Все прошлое, все тридцать лет работы заполнены удачами и неудачами, радостями и горем детей, которых учила Прасковья Петровна.
Когда она окликнула Родьку, увидела его испуганный, затравленный взгляд, то по своему многолетнему опыту поняла: случилась беда, одна из тех, которую не впервые придется распутывать ей, учительнице Гумнищенской неполной средней школы.
Во дворе дома Гуляевых стояла распряженная лошадь, разрывала мордой сено в пролетке. Почуя приближение Прасковьи Петровны, она подняла свою маленькую красивую голову с белой проточиной от челки к носу.
«Кто ж приехал? Не Степан ли?..» Родькин отец, Степан Гуляев, как и большинство гумнищинцев, был одним из учеников Прасковьи Петровны.
Но тот, кто сидел в избе и вежливо ответил на приветствие, вовсе не походил на Степана Гуляева.

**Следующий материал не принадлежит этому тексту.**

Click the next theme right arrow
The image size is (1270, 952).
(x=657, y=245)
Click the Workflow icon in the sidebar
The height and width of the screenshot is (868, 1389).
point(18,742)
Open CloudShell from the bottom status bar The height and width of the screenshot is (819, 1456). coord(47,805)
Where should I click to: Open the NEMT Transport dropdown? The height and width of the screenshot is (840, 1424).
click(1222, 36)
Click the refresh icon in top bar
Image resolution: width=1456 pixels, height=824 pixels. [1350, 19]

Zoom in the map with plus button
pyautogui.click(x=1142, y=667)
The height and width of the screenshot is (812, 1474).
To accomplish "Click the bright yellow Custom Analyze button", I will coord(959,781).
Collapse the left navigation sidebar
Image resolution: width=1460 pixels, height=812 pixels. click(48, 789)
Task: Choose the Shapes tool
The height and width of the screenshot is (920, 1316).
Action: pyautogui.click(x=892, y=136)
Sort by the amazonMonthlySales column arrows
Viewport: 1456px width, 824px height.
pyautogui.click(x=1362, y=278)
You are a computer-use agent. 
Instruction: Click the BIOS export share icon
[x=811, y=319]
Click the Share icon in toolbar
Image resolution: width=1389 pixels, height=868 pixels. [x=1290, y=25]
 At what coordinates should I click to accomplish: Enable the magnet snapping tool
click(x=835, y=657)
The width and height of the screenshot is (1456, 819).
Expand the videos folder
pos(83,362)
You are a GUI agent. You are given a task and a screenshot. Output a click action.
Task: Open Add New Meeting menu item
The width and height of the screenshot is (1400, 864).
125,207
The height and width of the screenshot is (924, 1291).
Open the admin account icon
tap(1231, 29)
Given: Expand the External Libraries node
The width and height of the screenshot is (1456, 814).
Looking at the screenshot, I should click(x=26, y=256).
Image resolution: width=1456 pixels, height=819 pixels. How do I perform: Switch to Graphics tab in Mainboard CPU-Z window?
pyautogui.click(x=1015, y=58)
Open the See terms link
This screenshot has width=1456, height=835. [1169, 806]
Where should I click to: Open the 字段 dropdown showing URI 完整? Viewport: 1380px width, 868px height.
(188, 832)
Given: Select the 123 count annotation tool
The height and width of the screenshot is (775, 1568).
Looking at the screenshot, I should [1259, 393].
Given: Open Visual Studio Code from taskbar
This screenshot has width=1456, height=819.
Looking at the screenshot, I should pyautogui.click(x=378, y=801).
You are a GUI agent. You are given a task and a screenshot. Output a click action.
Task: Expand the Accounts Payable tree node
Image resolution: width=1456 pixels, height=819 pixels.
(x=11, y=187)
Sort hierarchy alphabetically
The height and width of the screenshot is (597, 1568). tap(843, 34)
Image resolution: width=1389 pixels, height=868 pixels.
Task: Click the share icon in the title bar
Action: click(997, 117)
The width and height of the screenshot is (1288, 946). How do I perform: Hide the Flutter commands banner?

Гость был преклонного возраста. Круглое, рыхловатое лицо заканчивалось мягкой, седой, до легкой голубизны чистой бородкой. Словно чужие на этом рыхлом лице, вылезали из-под жидких усов полные, с чувственным рисунком губы. Возле высокого лба росла тощая поросль, зато с затылка и с шеи седые волосы спадали на воротник грубого и добротного пиджака давно не стриженными космами. А в общем, незнакомец напоминал сельского интеллигента, учителя или фельдшера, одного из тех, кто от скуки деревенской жизни начинает оригинальничать — отращивать волосы и бороду, доморощенно философствует, скептически отзывается о всяком событии, держится своего рода безобидным нигилистом.